The theme of the workshop has been envisaged in the context of the area of Evaluation of Information Retrieval. In fact, Information Retrieval has a strong and long tradition dating back to the 1960s in producing and processing scientific data resulting from the experimental evaluation of search algorithms and search systems. This attitude towards evaluation has led to fast and continuous progress in the evolution of information retrieval systems and search engines.
However, in order to make the data test collections, that are used in the context of the evaluation activities, understandable and usable they must be endowed with some auxiliary information, i.e., provenance, quality, context. Therefore, there is a need for metadata models able to describe the main characteristics of evaluation data. In addition, in order to make distributed data collections accessible, sharable, and interoperable, there is a need for advanced data infrastructures.
In contrast, the information retrieval area has barely explored and exploited the possibilities for managing, storing, and effectively accessing the scientific data produced during the evaluation studies by making use of the methods typical of the database and knowledge management areas.

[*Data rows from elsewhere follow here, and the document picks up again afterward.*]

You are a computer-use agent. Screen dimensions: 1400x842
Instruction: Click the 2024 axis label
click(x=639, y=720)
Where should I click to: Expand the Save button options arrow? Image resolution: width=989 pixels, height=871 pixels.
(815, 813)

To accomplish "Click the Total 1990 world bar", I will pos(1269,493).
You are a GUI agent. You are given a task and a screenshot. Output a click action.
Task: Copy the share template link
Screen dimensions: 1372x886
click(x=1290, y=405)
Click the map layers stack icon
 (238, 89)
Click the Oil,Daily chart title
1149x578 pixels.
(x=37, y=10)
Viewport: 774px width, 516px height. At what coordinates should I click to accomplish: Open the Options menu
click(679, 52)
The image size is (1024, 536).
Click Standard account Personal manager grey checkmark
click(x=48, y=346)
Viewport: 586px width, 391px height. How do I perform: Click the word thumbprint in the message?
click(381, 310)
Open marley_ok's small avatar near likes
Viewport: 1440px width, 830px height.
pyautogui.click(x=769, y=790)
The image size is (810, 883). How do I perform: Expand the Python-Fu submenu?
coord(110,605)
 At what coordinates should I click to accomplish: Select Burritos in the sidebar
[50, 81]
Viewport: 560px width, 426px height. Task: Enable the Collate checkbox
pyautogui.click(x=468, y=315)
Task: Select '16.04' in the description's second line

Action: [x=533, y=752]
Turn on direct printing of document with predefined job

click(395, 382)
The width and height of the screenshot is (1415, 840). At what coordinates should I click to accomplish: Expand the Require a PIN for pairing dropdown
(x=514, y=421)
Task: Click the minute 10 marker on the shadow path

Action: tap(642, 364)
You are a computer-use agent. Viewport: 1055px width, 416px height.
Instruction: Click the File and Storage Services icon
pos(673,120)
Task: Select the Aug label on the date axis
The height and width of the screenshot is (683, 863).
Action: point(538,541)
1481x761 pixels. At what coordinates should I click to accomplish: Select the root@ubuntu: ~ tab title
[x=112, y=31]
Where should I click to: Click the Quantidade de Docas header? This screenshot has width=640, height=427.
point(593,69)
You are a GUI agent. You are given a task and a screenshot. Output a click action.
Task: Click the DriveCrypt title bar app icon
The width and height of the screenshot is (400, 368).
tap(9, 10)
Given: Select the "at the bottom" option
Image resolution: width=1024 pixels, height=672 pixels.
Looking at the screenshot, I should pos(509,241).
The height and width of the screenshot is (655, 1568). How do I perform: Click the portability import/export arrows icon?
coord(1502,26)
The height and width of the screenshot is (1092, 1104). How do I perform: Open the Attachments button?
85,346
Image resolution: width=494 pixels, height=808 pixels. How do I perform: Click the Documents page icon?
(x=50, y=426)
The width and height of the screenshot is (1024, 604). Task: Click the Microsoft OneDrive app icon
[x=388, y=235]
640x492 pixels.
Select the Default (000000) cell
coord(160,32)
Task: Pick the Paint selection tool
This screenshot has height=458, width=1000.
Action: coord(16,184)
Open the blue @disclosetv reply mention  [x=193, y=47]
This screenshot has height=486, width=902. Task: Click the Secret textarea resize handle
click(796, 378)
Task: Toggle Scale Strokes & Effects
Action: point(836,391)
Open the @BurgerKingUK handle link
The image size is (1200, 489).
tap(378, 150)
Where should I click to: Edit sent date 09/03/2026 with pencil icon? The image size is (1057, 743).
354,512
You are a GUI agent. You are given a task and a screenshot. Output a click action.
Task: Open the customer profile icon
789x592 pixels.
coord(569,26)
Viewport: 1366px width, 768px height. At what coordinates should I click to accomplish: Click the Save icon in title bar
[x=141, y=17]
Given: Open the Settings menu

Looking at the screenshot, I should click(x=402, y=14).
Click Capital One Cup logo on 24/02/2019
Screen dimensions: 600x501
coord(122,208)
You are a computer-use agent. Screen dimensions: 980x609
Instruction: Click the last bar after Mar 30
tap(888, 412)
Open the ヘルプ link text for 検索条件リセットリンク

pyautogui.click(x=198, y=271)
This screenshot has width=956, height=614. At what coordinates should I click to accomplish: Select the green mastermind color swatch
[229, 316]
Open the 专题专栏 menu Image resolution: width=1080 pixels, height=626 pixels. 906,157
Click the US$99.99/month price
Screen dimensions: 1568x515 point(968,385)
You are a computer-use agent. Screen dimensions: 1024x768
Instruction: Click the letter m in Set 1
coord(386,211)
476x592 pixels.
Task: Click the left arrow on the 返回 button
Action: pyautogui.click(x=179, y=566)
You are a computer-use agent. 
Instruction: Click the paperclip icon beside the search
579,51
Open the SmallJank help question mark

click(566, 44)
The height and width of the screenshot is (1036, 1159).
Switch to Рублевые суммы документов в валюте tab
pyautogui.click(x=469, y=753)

Over the years, the information retrieval area has produced a vast set of large test collections which have become the main benchmark tools of the area and contribute to reproducible and comparable experiments. However, these same collections have not been organised into coherent and integrated infrastructures which make them accessible, searchable, citable, exploitable, and re-usable to all possibly interested researchers, developers, and user communities.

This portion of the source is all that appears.